Un día se decidió a hablar con la priora y ésta le dio una sola razón:
-Es que somos esposas de Cristo.
-Pero -arguyó el científico-- Cristo murió hace dos mil años. Ahora creció la
sonrisa de la religiosa y el sabio volvió a ver en sus ojos aquel brillo que
tanto le intrigaba.
-Se equivoca -dijo la religiosa-; lo que pasó hace tres años fue que,
venciendo a la muerte, resucitó.
-¿Y por eso son felices?
-Sí. Nosotras somos los testigos de su resurrección.
Me pregunto ahora cuántos cristianos se dan cuenta de que ése es su
«oficio», que ésa es la tarea que les encomendaron el día de su bautismo.
Me pregunto por qué los creyentes no «perseguimos» al mundo con la única
arma de nuestras risas, de nuestro gozo interior. Me pregunto por qué a los
cristianos no se les distingue por las calles a través del brillo de sus ojos.
Por qué nuestras eucaristías no consiguen que salgan de las iglesias oleadas
de alegría. Cómo puede haber cristianos que se aburren de serlo. Que dicen
que el Evangelio no les «sabe» a nada. Que orar se les hace pesado. Que
hablan de Dios como de un viejo exigente cuyos caprichos les abruman. Me
pregunto, sobre todo, qué le diremos a Cristo el día del juicio, cuando nos
haga la más importante de todas sus preguntas: -Cristianos, ¿qué habéis
hecho de vuestro gozo?
Porque lo mismo que los apóstoles convivieron con Cristo tres
años sin acabar de enterarse de quién era aquel que estaba entre ellos y
necesitaron su resurrección y, sobre todo, la venida del Espíritu Santo para
descubrirle, nosotros, veinte siglos después aún no nos hemos enterado del
estallido de entusiasmo que significó su nacimiento y fue su vida.

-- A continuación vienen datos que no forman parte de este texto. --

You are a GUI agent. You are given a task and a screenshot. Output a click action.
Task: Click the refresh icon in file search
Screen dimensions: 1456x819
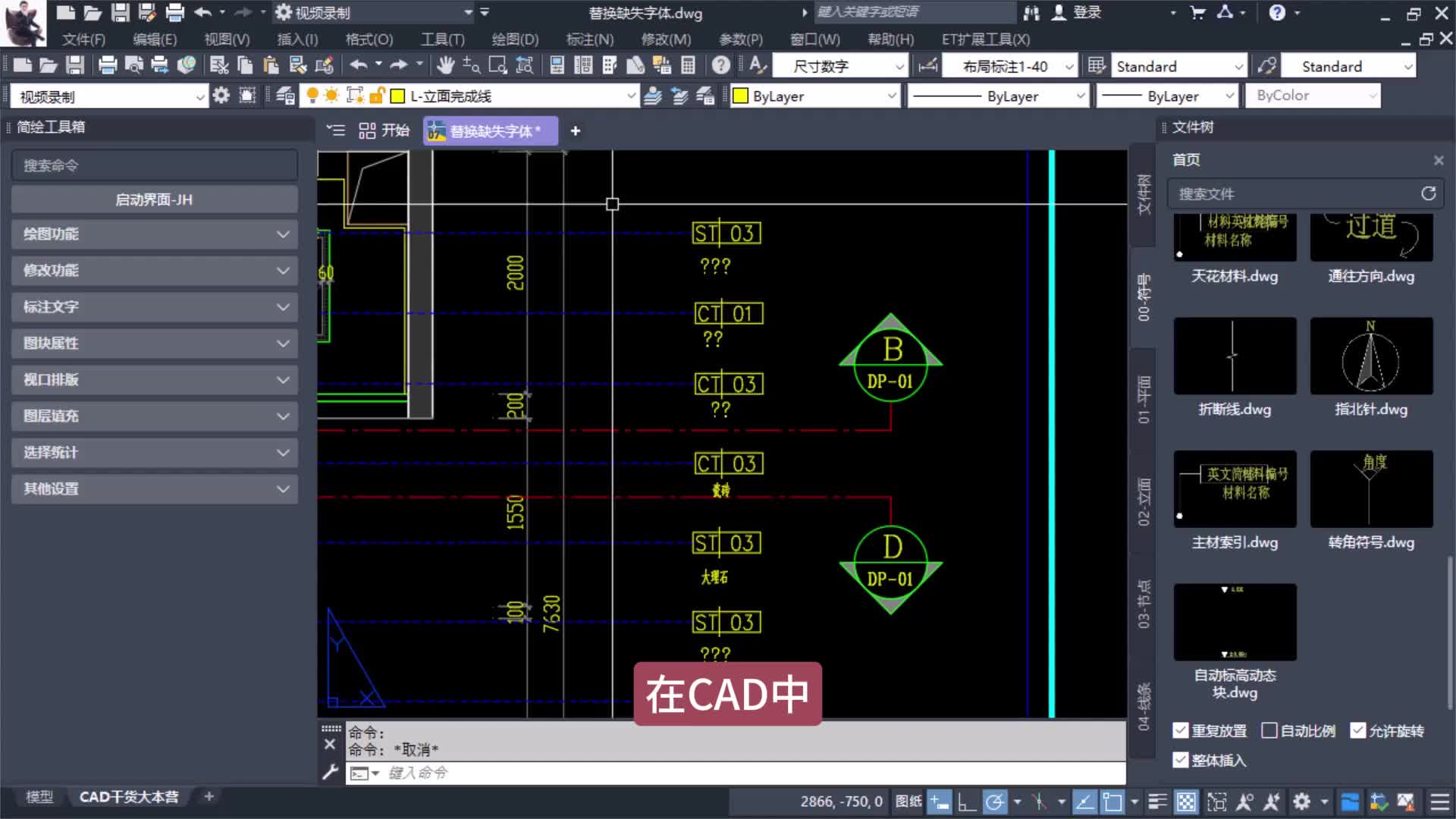pyautogui.click(x=1428, y=194)
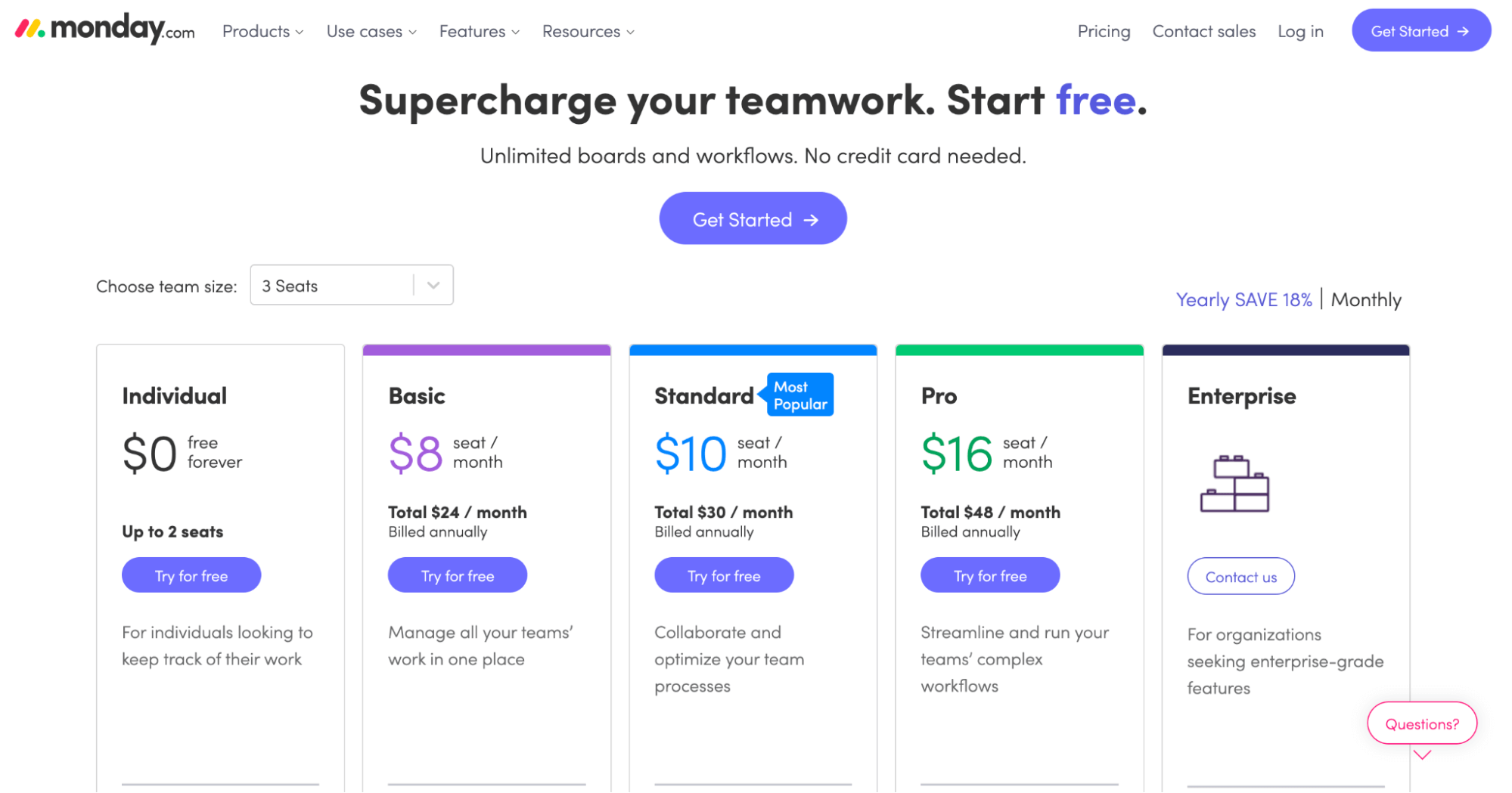Expand the Resources menu
1512x793 pixels.
587,31
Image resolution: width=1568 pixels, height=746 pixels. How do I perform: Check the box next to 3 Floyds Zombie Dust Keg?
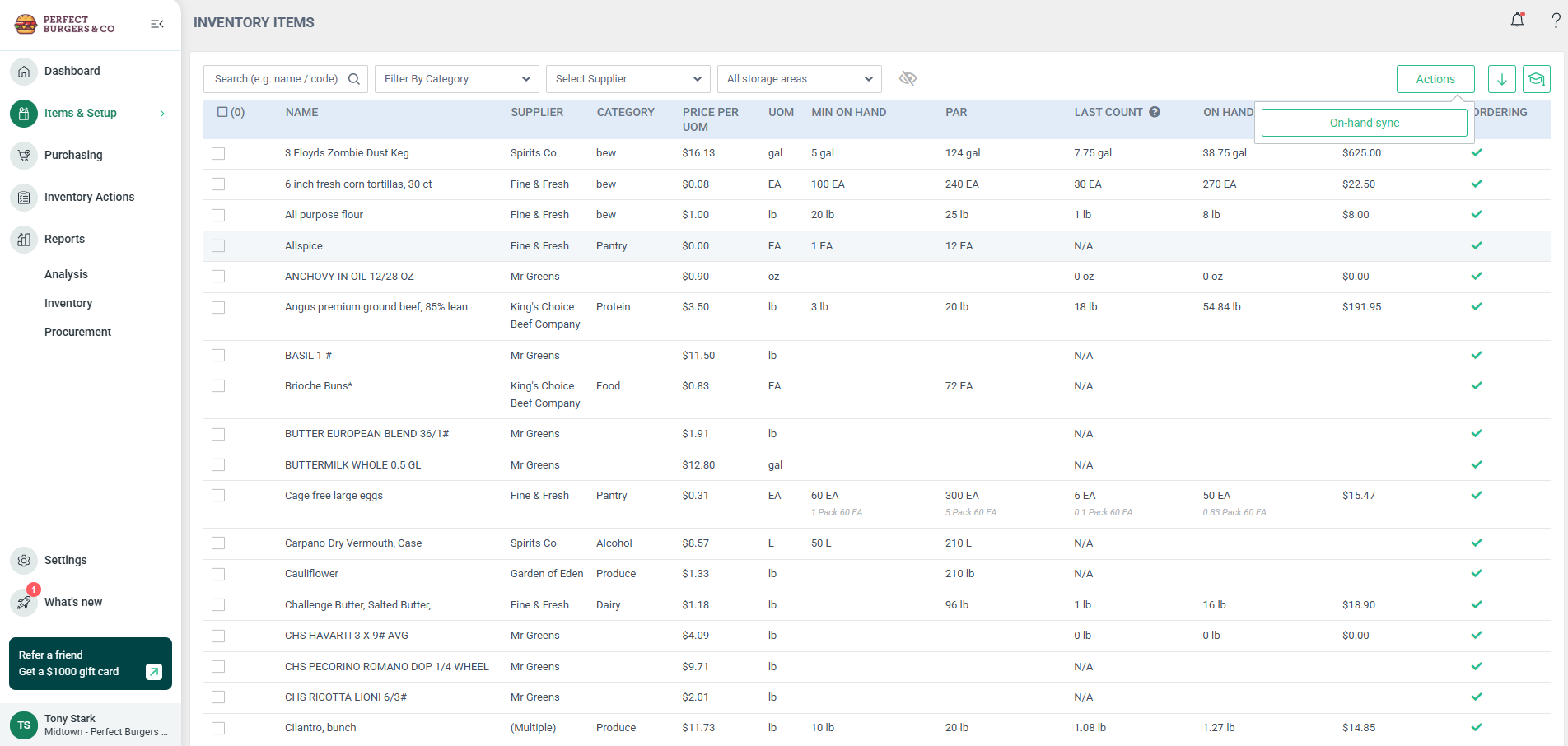tap(218, 153)
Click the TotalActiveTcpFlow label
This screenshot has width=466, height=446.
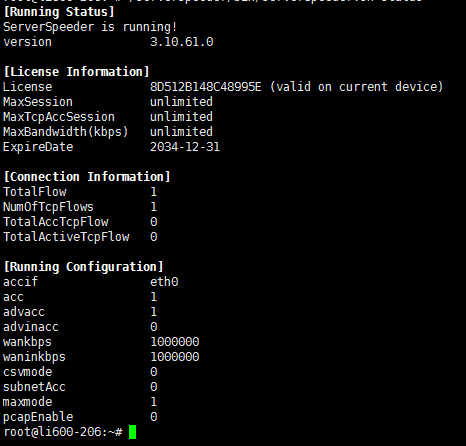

Cuando Dios se muestra hay siempre una revelación de alegría. Su llegada
al mundo estuvo rodeada de un viento de locura con el que todos los que lo
conocieron quedaron trastornados: Isabel, la estéril, da a luz; Zacarías, el
incrédulo, profetiza; Juan, el no nacido, salta en el seno de su madre; José,
que era sólo un hombre bueno, entiende los misterios de Dios; María, la
Virgen, se hace madre sin dejar de ser virgen; los pastores, los
despreciados, cuya palabra no tenía siquiera valor en los juicios, se
convierten en conversadores con los ángeles; los magos abandonan sus
reinos, dejan su tierra y dan todo lo que tienen; Simeón, el viejo, deja de
temer a la muerte. Es la alegría. Ninguno sabe explicarla.
Todos la viven y se sienten inundados por ella.

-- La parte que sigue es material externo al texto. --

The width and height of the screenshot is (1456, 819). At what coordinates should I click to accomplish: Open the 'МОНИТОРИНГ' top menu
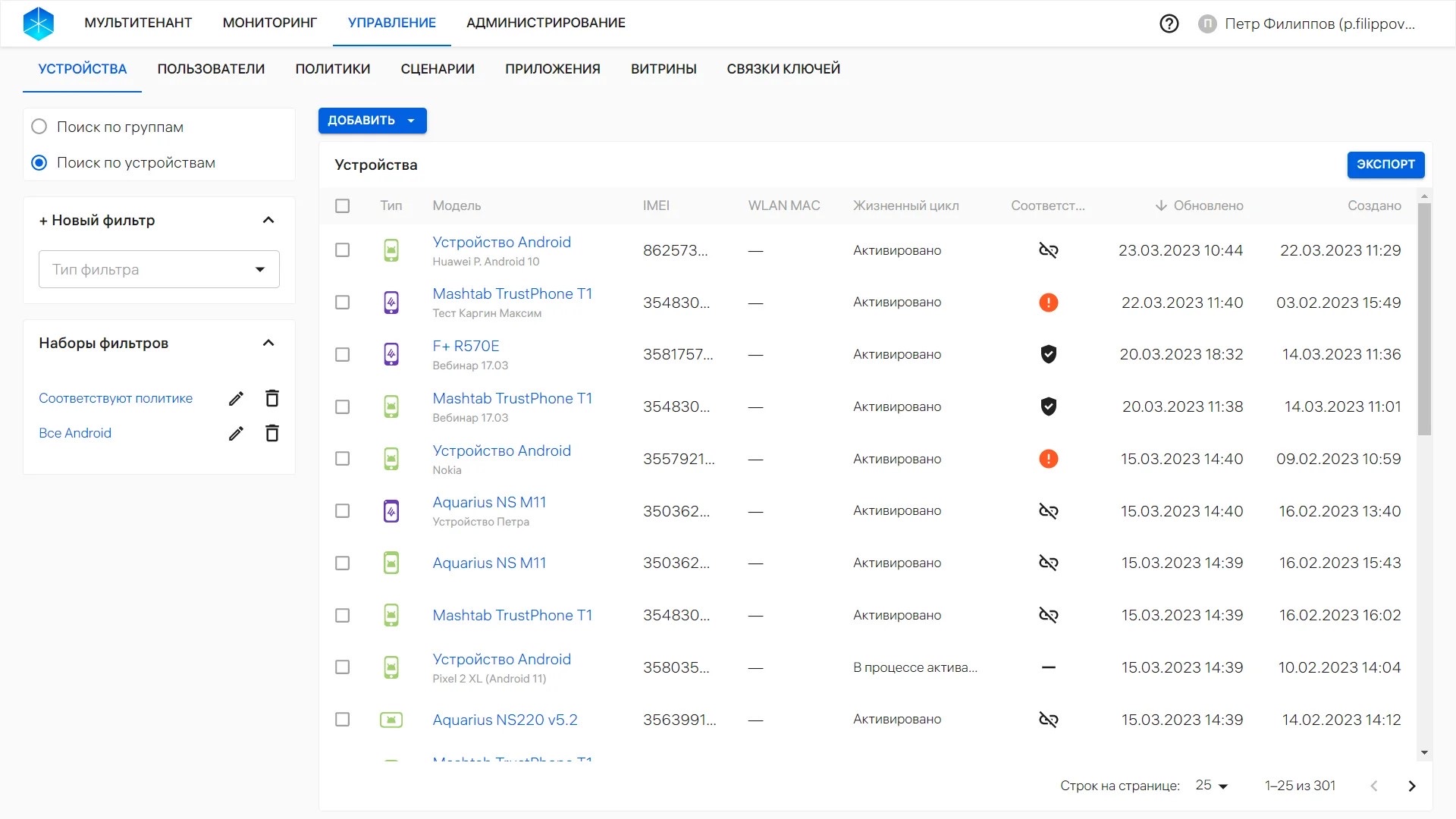click(x=269, y=23)
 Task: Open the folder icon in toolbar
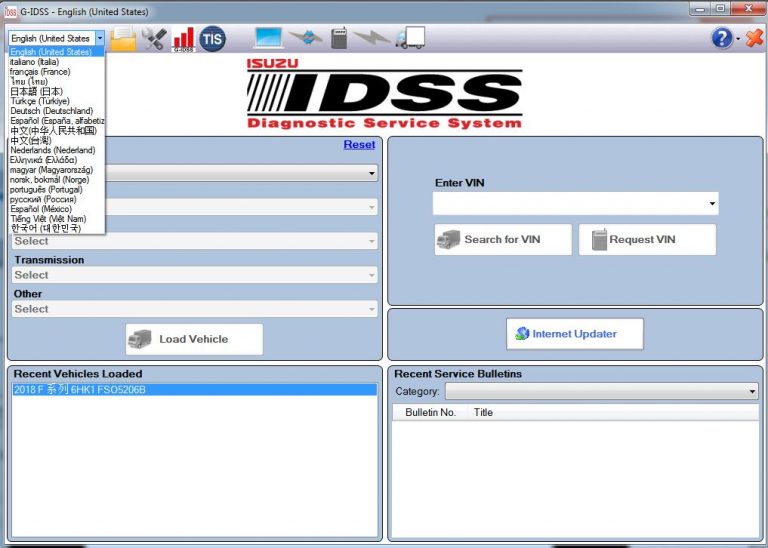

Y en la vida pública de Jesús hay un viento de esperanza que crece a su
paso: los apóstoles, torpes y egoístas, lo dejan todo y le
siguen; Zaqueo, el rico, da su dinero a los pobres; la gente más inculta se
siente embelesada oyendo la palabra de Dios y hasta se olvida de comer
por seguirle; a la gente se le multiplica el pan entre las manos; el agua se
vuelve vino; los enfermos bendicen a Dios; los paralíticos se levantan
bailando; los leprosos sienten reverdecer su carne; la samaritana
encuentra, por fin, un agua que le quita para siempre la sed; María
Magdalena abandona sus demonios y descubre la ternura de Dios; Jesús
anuncia a los pobres que son felices y que podrán serlo sin dejar de ser
pobres y que lo serán precisamente porque son pobres... y los pobres le
entienden; hasta las aguas se calman y las tempestades cesan.

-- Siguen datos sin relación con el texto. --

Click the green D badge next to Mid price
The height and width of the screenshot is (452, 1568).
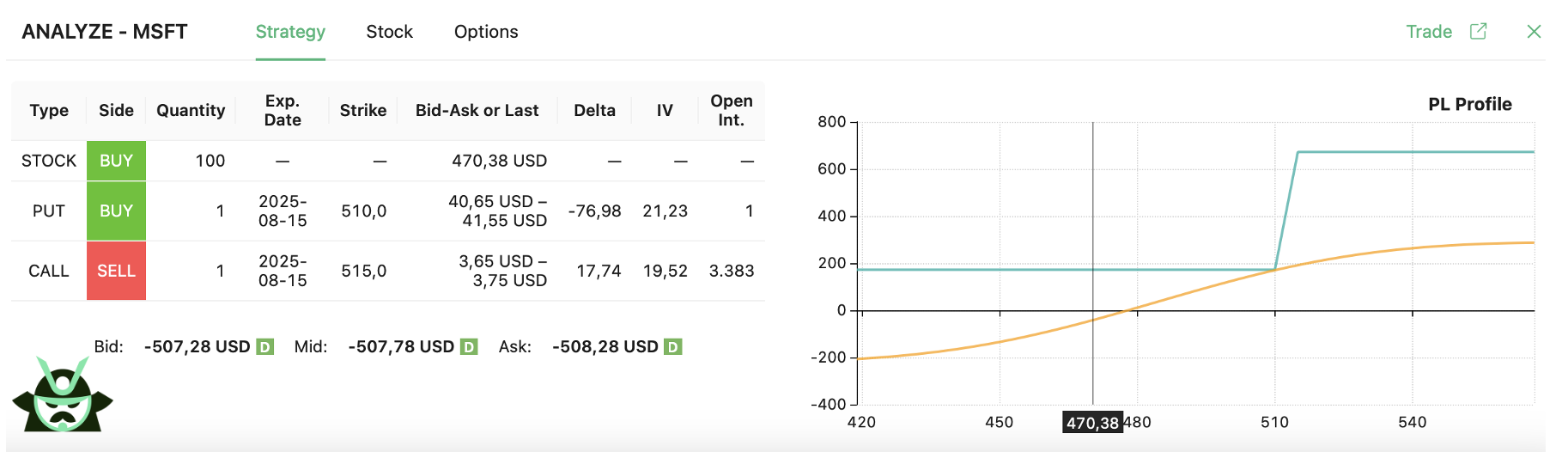point(469,347)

Y Jesús no se cansa de predicar el gozo:
«Os dejo mi paz, es mi paz la que yo os doy, no la que da el
mundo» (Jn 14,27).
«Os doy mi gozo. Quiero que tengáis en vosotros mi propio gozo
y que vuestro gozo sea completo» (Jn 15,11).
«Vuestra tristeza se convertirá en gozo» (Jn 16,20).
«Si me amáis, tendréis que alegraros» (Jn 14,27).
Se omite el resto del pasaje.